Maybe it was because I had such difficult looking at people's faces and I never quite saw the full-fledged features of other human beings. Maybe it was because I was more interested in learning how to become a wolf and reading books on dog behavior. In 2nd grade some boy in the cafeteria told me I had sexy legs but as an 8 year old I had only an amorphous idea of what "sexy" meant. The situation didn't get much better in highschool though, and I entertained the idea that I was gay and stared too much at the red-headed girl who read Laurel K. Hamilton during third period. (I was only half right) I was mostly a child of the Internet. I had cyber-crushes on dark elves in MMORPGs, married a man in the Sims 3, and had a virtual baby with an elven demon from Iceland.

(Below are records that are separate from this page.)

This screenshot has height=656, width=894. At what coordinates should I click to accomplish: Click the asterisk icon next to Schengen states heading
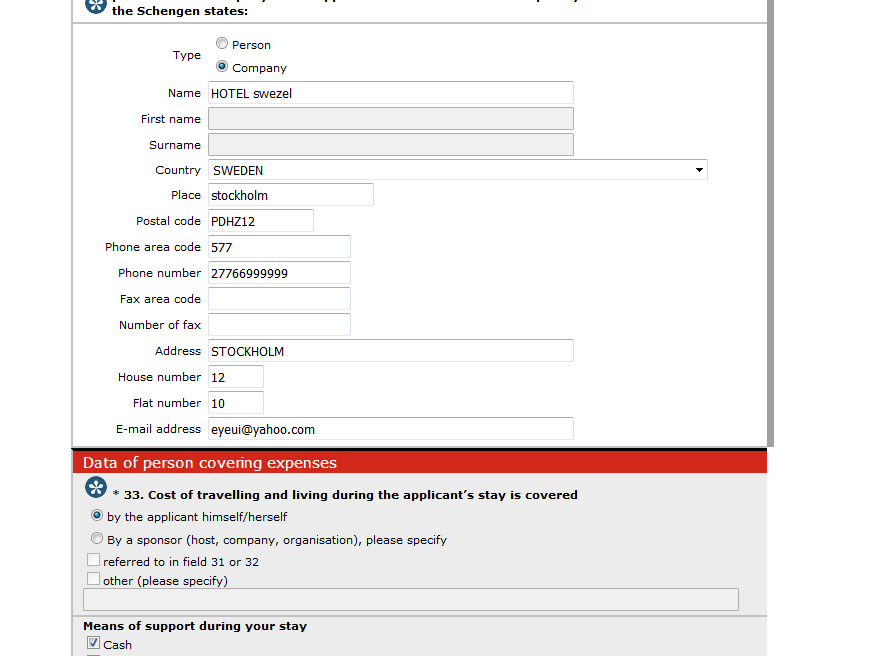pos(96,6)
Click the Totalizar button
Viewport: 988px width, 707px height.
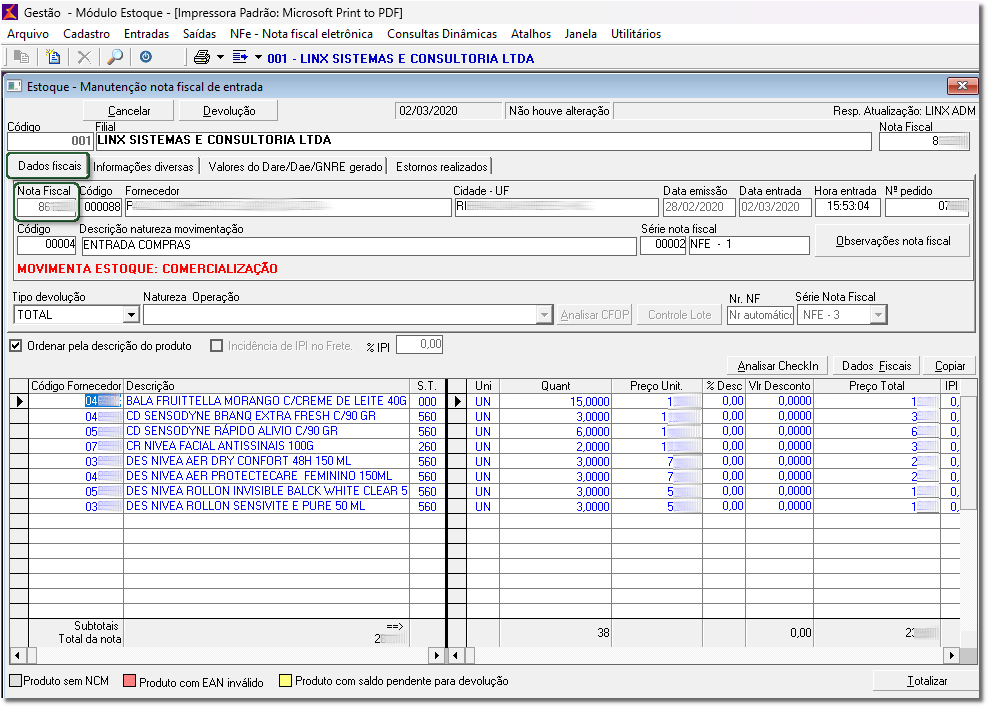coord(926,681)
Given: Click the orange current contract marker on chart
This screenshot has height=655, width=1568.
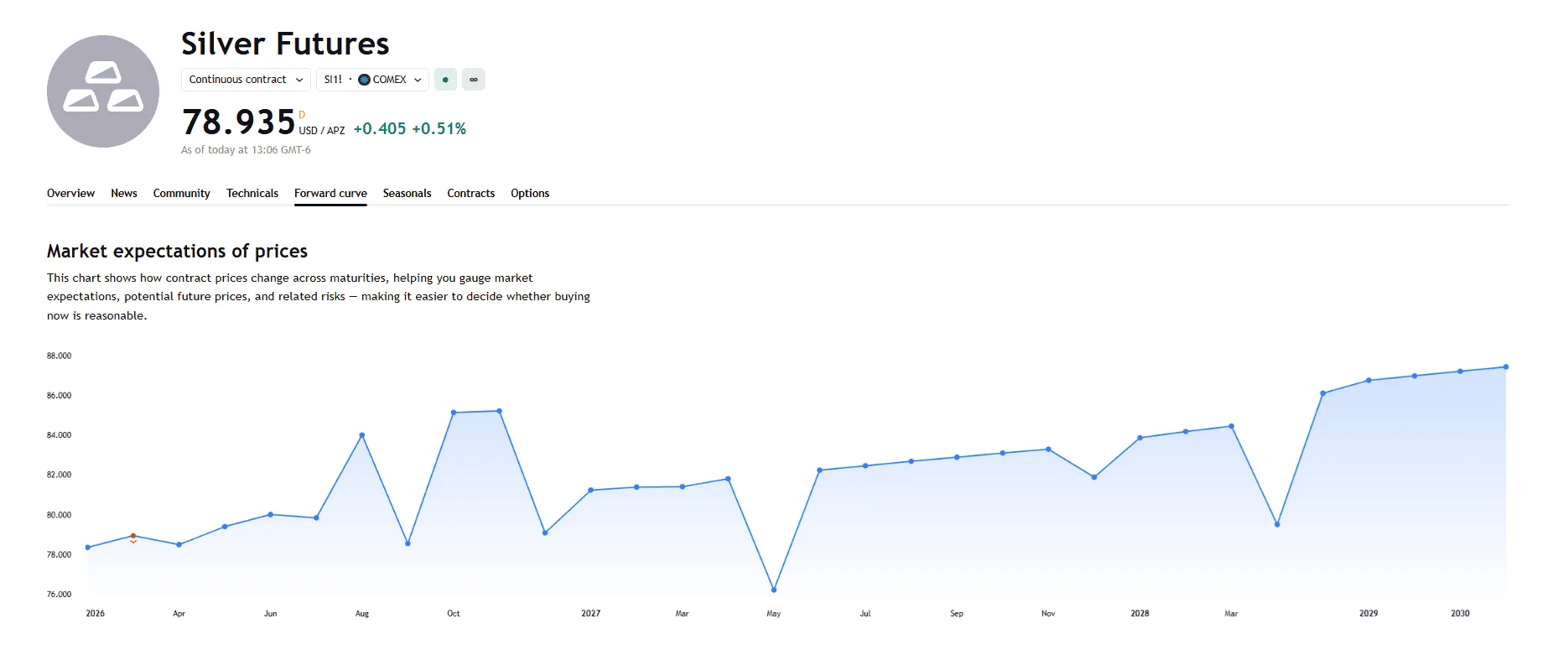Looking at the screenshot, I should click(133, 537).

Yet when someone asked me if I was going to a dance at highschool I laughed and said that sounded like a terrible idea. Later when I went to college I joined the martial arts club and met another freshman after he asked me to teach him a few wristlocks, who then later invited me to his dorm room to "Train him." I was too naive and inexperienced to know this was a poor excuse for a date. We never kissed because he told me he broke up with his girlfriend for getting coffee with someone else and he was using a really shitty version of "the game" on me. Later while I was participating in NanoWrimo I met a boy in a DeviantART chatroom who'd just finished his religious studies degree and was planning to go to seminary before he became an atheist. He was impressed I knew the Hebrew name for the god of the Christian bible was "Yahweh" and we chatted for a year about how much we hated God before we ran away together to Austin. Of course, I'm simplifying for comedic effect.
There were others, before and after. More than you'd think, from someone who sometimes has trouble going through a drive-through and ordering a chicken sandwich, and maybe less than you think, from a crazy girl who constantly gets into trouble because she's perpetually curious about the world. Sometimes I get tired of talking about BOYS because these stories usually just highlight how stupid I am, so I prefer to write fictional accounts of my stupidity, but to couch them in language about magic-moon children who commune with crocodiles and schizophrenics who paint their baby cribs and their walls blue to protect them from demon-gods and baby-prophets who call themselves Ezekiel and hang out in bars picking up religious chicks. Sometimes I write about women that I am stupid about too, I am an equal opportunist, (So I guess I have something going for me that Taylor Swift doesnt) which would be the whole basis for my novel "We are Wormwood", which I wrote for one girl specifically that devoured nearly two years of my life and sent me into a depression spiral. I don't regret it because I was trying to learn how to love and being stupid about it but hey, that's how you learn.
A few people have said my most intriguing trait is my "inaccessibility." We all know that you should play hard-to-get but I guess I have a leg up because I'm actually hard to get. This has usually resulted from taking people at face value when they tell me what level of commitment they want - which apparently drives people insane. This is also a consequence of being a writer stuck in my head all the time, and I generally want to hang out with people equal or more interesting than whatever Martian horror I'm cooking up in my brain that week. I get confused because I'm not asexual, not really, but nobody's ever really been able to inspire love at first sight. I find a people attractive not necessarily because of how buff or slender they are or how nice their jawlines are but because of the way they hold themselves and their smiles and the way their eyes light up when they see something they like.
This one morning the whole family was outside on the lawn and I looked at Robert and I noticed how he always held his body like he was perpetually ready, like a warrior does, and it made me love him more. It had always been a part of him, but it was really the first time my conscious brain acknowledge it. Was it there the whole time, fueling the engine of my love for him, without conscious consideration? I still don't really "get" what it is about N*SYNC that drove girls crazy but I'm beginning to see pieces and parts that comprise the vast whole of an enormous universe of love. I hope that I will still be a feminist after I write my first piece about cooking breakfast tacos for myself and a BOY but I will probably set the piece in a narcoleptic underworld where pale sirens slice sashimi for demons with their razor-sharp talons.